As far as I’m aware, the name of this list will not exclude anyone, regardless of nationality or religion; it will be a common list, not a closed, exclusive Arab one. Most importantly, this progressive, humanistic platform will be underpinned by the major trends in Arab society, national, religious and socialist.
How wonderful! The Arabs are not giving up, even under these impossible circumstances. If from the very first days after this state was founded, when they remained “as orphans having to rely on scoundrels,” in their own words, they never gave up.
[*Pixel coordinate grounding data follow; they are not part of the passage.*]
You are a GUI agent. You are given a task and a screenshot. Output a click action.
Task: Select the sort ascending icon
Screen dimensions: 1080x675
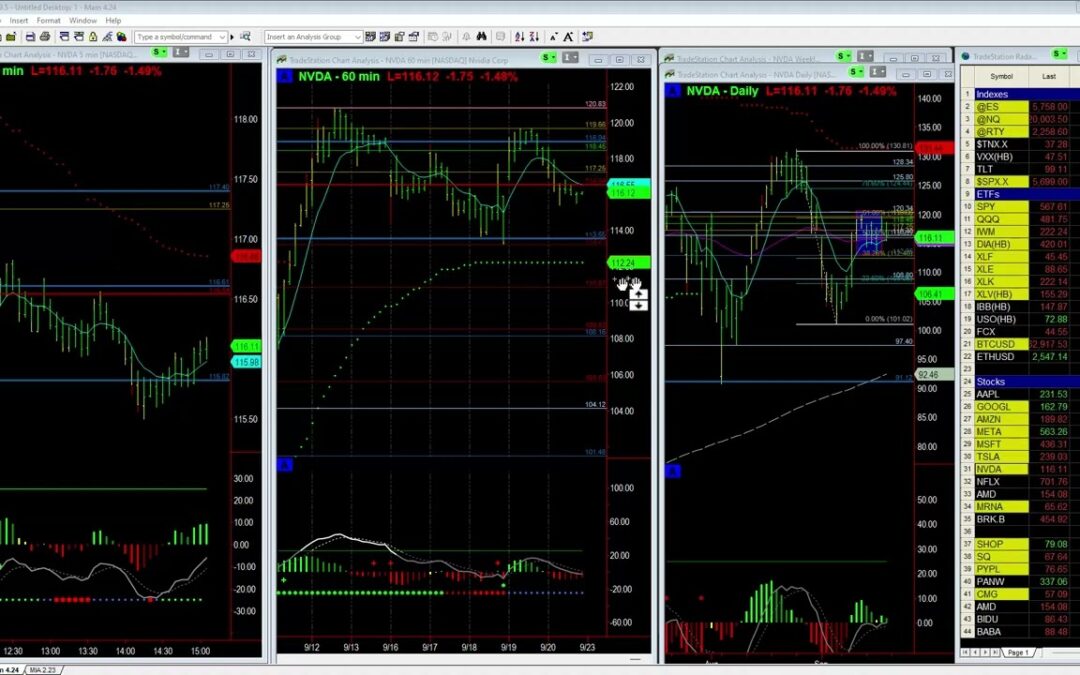519,36
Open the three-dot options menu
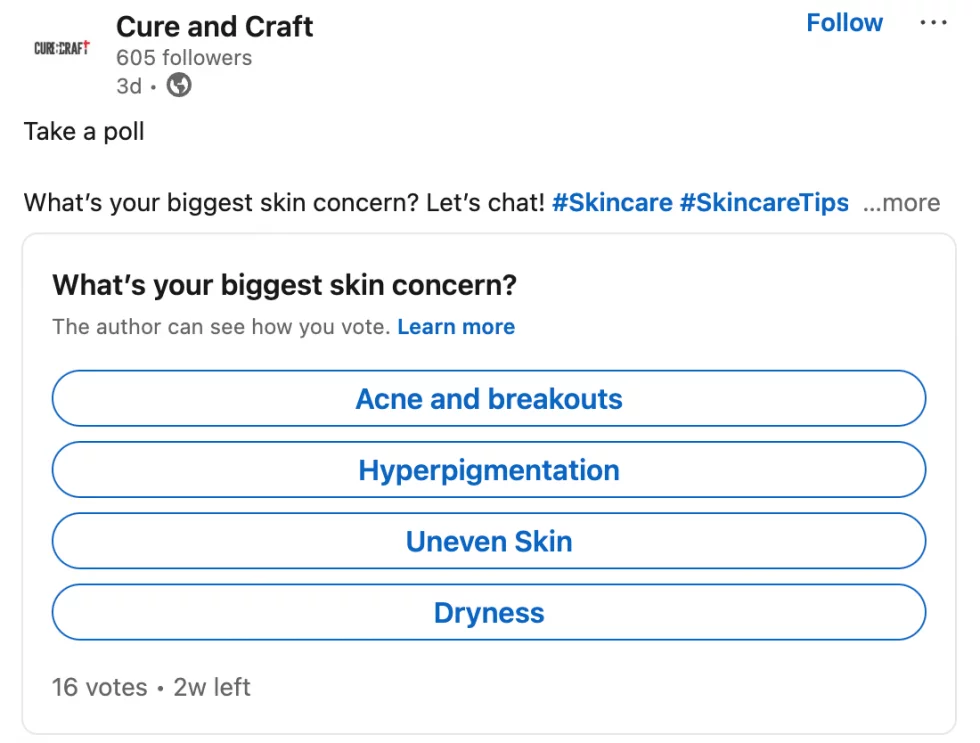 pyautogui.click(x=933, y=22)
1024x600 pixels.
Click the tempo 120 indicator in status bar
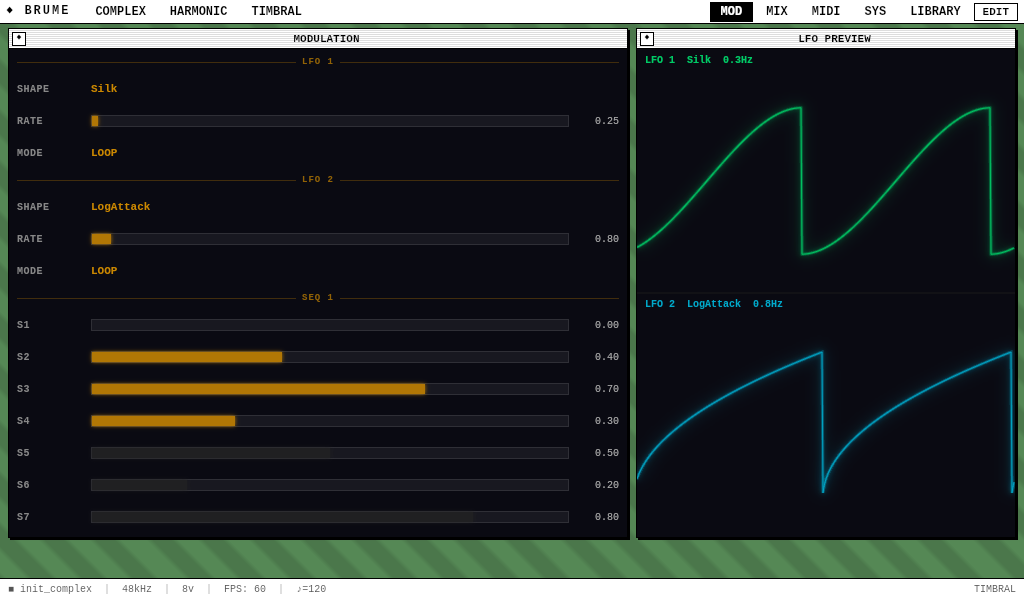tap(311, 589)
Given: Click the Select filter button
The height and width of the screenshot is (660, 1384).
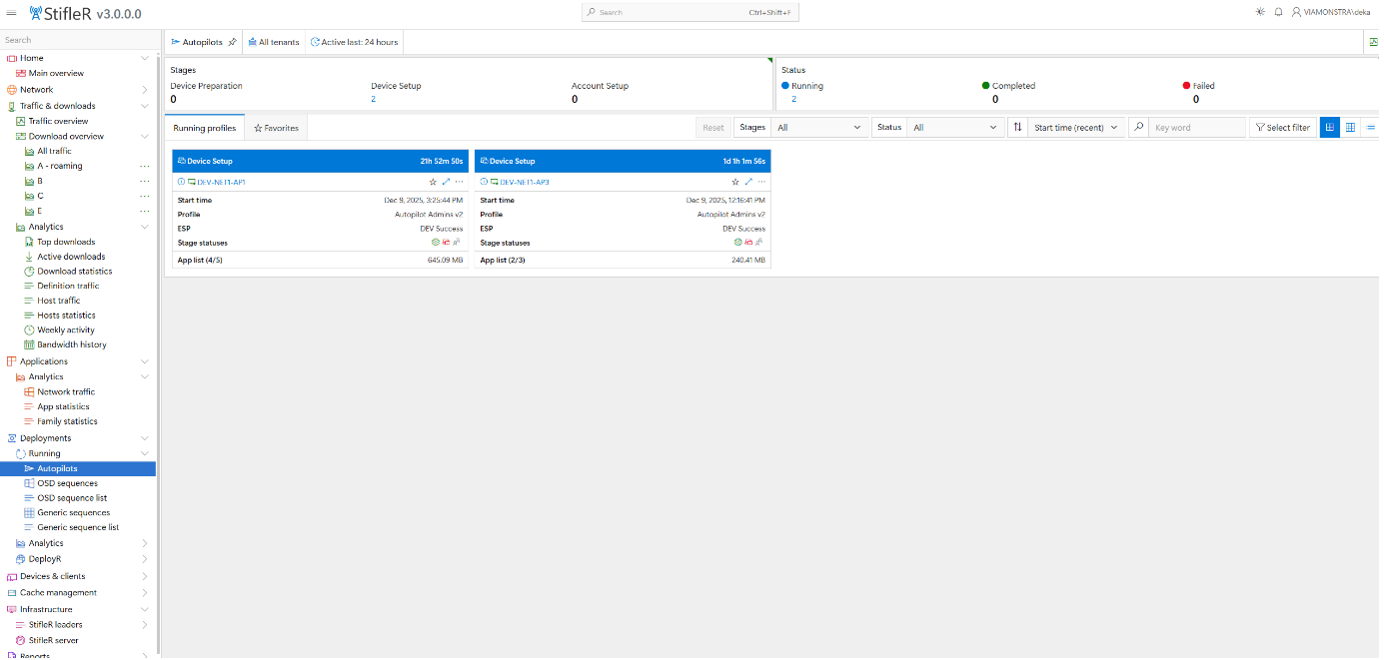Looking at the screenshot, I should [x=1282, y=127].
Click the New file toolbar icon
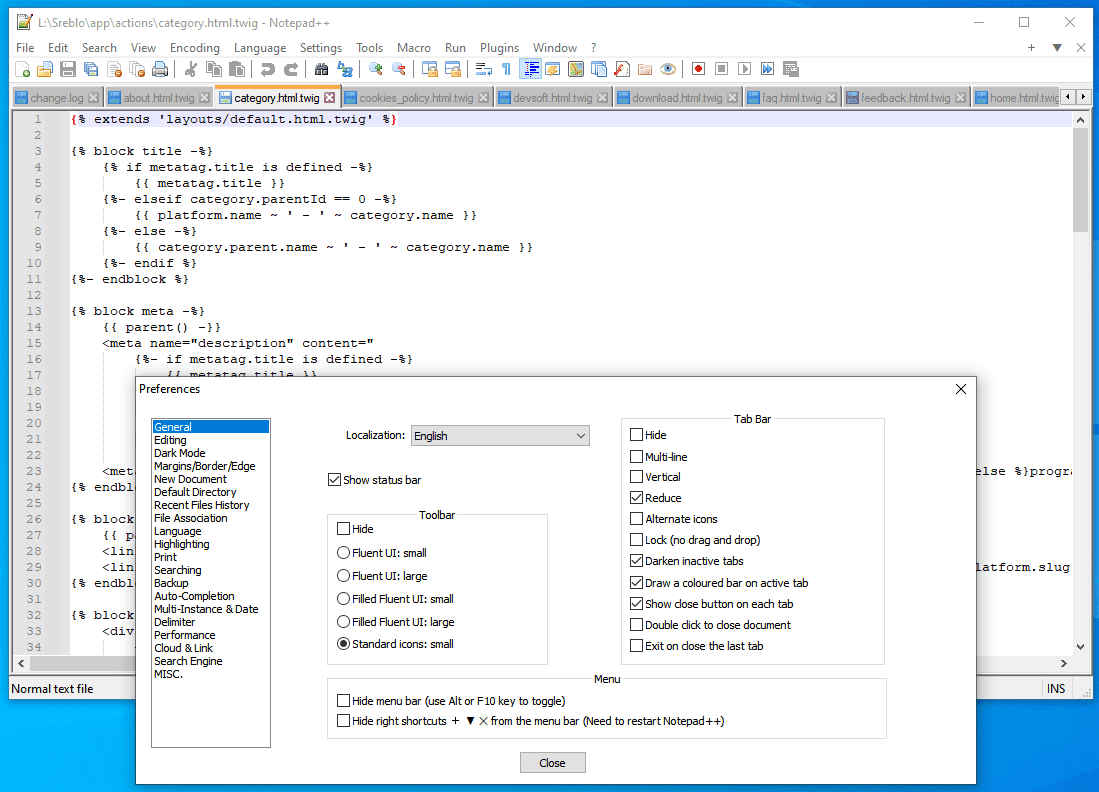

Will they do so now that those scoundrels are upgraded through a manipulation of the electoral threshold?
Did you attend the Hadash convention in Shfaram the other day, where a wave of hope and change swept over everyone present? Three Knesset members resigned, opening the door to new, young candidates as well as for women, based on the party’s Jewish-Arab partnership, the ultimate response to all those preaching separation of the two peoples.
At the same time, even the names of the Jewish parties give a clear message of turning inwards and exclusion of the Other. One calls itself Habayit Hayehudi, the Jewish Home, while another labels itself Yisrael Beiteinu, Israel is Our Home (obviously without the Arabs). The camp with pretensions of saving us all from the jaws of the extreme right calls itself the Zionist Camp. Avigdor Lieberman, head of the party of expulsion and corruption, who plans to expel the residents of Umm al-Fahm and their lands (which, it is reasonable to assume, will be forgotten while this transfer takes place) to a Palestinian state (which he made sure was suffocated in advance) is a legitimate figure in the eyes of this camp.
At this juncture, I dare say that the patriotic choice for both Arabs and Jews in this country is to support the joint list of Arab parties, along with their democratic-minded Jewish partners. It is a once-in-67-years opportunity for Jewish democrats, and they are legion, to tell their Arab compatriots that they, too, are an integral part of this country, that they and their parents also participated in building this place. One could also add, with some modesty, that without this country’s Arab citizens, the “soft right” will devour its Jewish democrats, leaving the remnants as pickings for the extreme right.
With an embrace and a sigh, drowning in a sea of tears, Jewish democrats might whisper to their Arab counterparts, “Our fates are joined, and we will never be parted.”